**Text section**
★ ★ ★ ★ ★

How to Evaluate a Local Auto Detailing Shop
Before spending $200-800 at any detailing shop, check these things:
Online reviews: Look for consistent mentions of the same positive attributes, not just generic five-star ratings. Reviews that describe specific results ("my swirls are completely gone" or "he cleaned under the seats too") are more useful than "great service, will come back."
Before and after photos: A detailer who takes before-and-after photos of their work is proud of the results and tracking quality. This is a positive sign. Most quality detailers maintain an Instagram or Facebook page with photo documentation of their work.
Product knowledge: Ask what clay bar they use, what polisher, and what protection product they recommend for your car. A professional can answer these questions quickly and specifically. If they don't know or give vague answers, that reflects their level of engagement with the craft.
Clear pricing: A reputable shop gives clear pricing upfront broken down by service type and vehicle size. Vague estimates that multiply once the car is in the bay are a warning sign.
For a comparison of what quality work should cost, our guide to auto detailing prices gives realistic price ranges by service tier and vehicle size.
Starting Your Own RS-Style Auto Detailing Business
If you're thinking about starting a detailing business, the entry point is genuinely low compared to most service businesses. Here's what a realistic starter setup looks like:
Essential equipment: - Pressure washer: Sun Joe SPX3001 or Ryobi 1600 PSI Electric Pressure Washer ($150-200) - Foam cannon: Chemical Guys TORQ Professional Foam Cannon ($50) - DA polisher: Griots Garage G9 Random Orbital Polisher ($230) or Chemical Guys TORQX ($150) - Wet/dry vacuum: Shop-Vac 5-gallon ($60) - Microfiber towels: Rag Company Eagle Edgeless 350 GSM (pack of 24, ~$45) - Two wash buckets with dirt trap grit guards
Starting supplies: - Wash soap: Chemical Guys Mr. Pink Super Suds Car Wash Soap - Iron decontaminant: CarPro Iron X or Chemical Guys Decon Pro - Clay bar: Meguiar's Smooth Surface Clay Bar Kit - Compound: Meguiar's M100 Mirror Glaze Professional Compound - Polish: Meguiar's M205 Ultra Finishing Polish - Wax: Collinite 845 Insulator Wax - Interior cleaner: Chemical Guys SPI_208_16 Total Interior Cleaner
That starter kit runs roughly $600-800 all-in. The polisher is the largest single expense.
Pricing Your Services
A basic exterior wash and wax on a sedan: $75-100. A full correction detail: $250-450. Interior and exterior together: $150-250 at the entry level, $400-600 for premium work. Adjust upward for SUVs and trucks by 20-30%.

★ ★ ★ ★ ★

**Supplied data**
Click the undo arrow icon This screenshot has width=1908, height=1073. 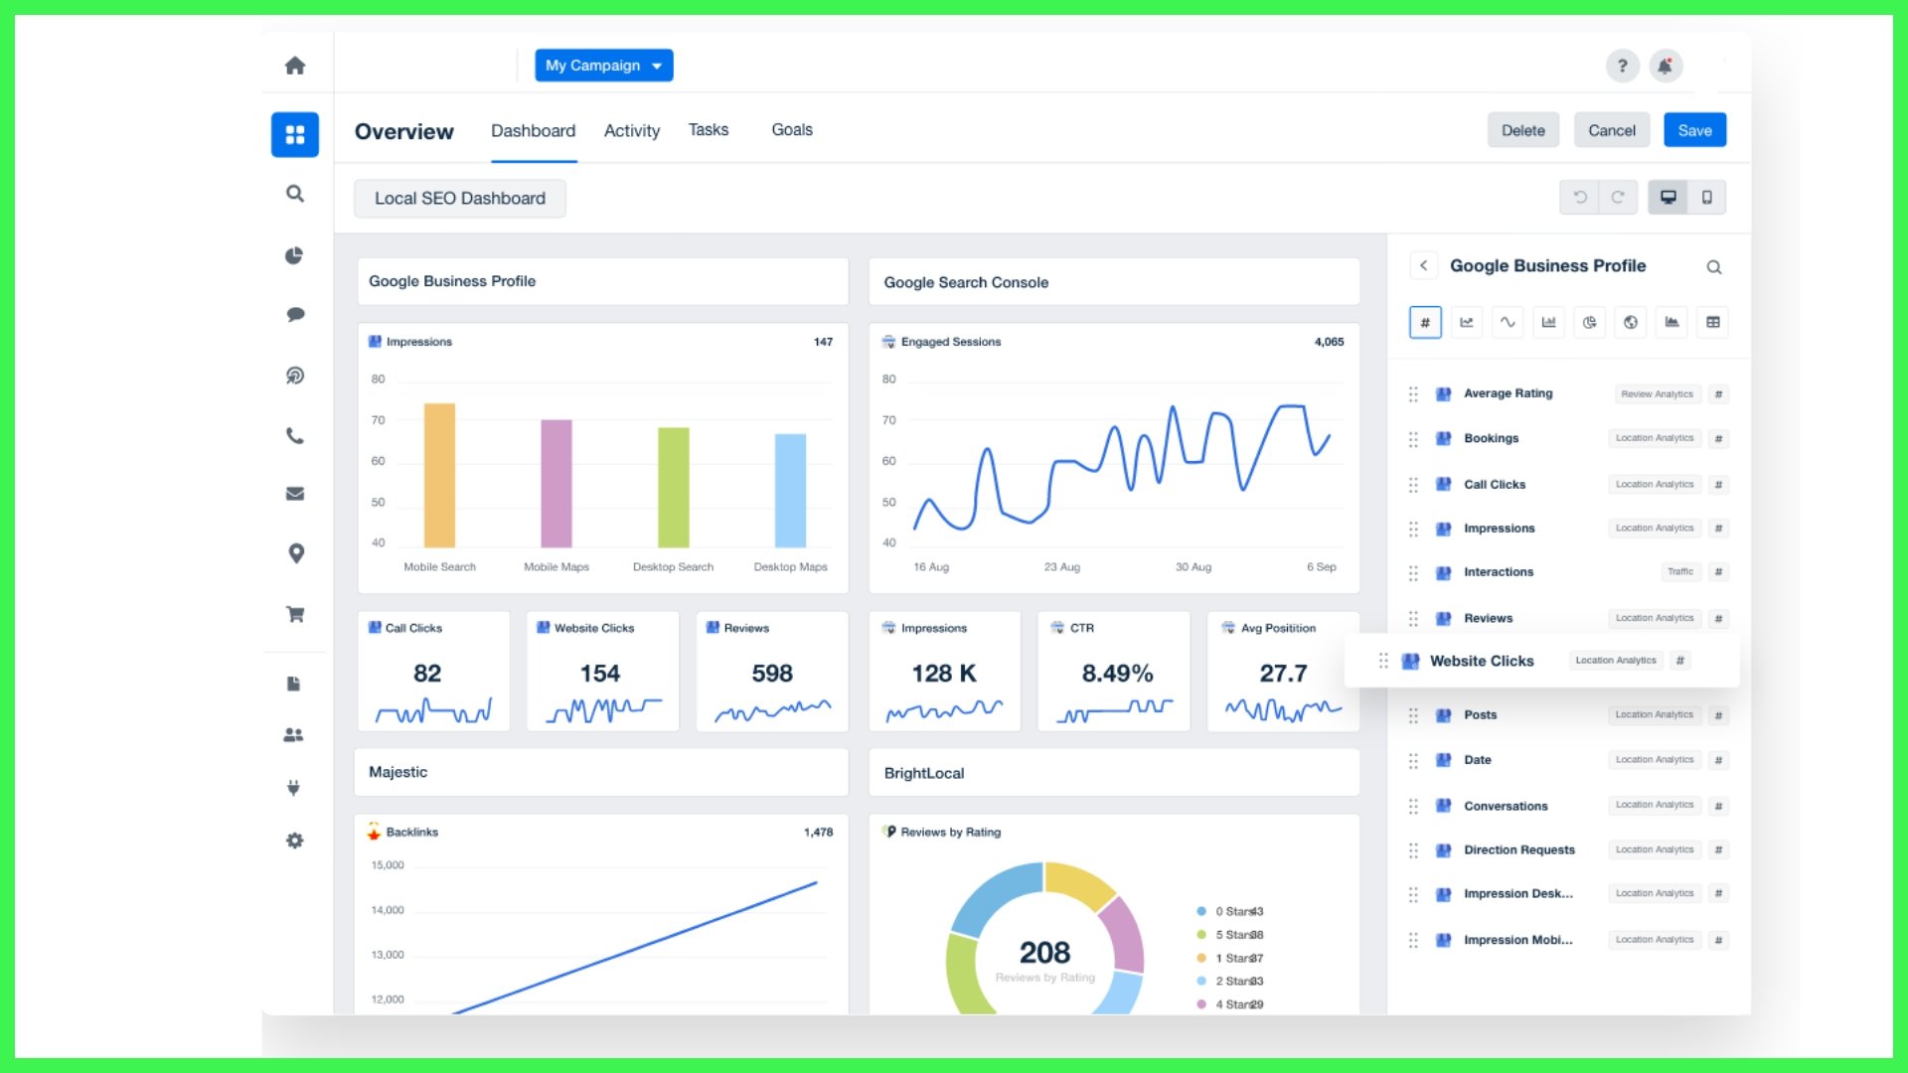click(1580, 197)
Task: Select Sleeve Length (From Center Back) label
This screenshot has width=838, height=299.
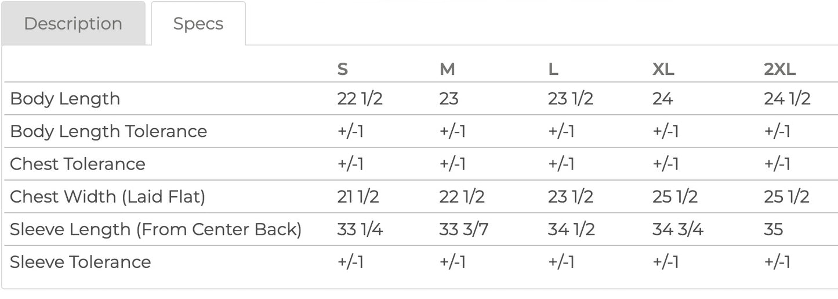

★ ★ ★ ★ ★

**Directions**
Answer from the detailing guide:
(a) What price range does it give for a full correction detail?
(b) Which item in the starter kit is the largest single expense?
(c) What does it call estimates that multiply once the car is in the bay?

**Answer to this problem**
(a) $250-450
(b) The polisher
(c) A warning sign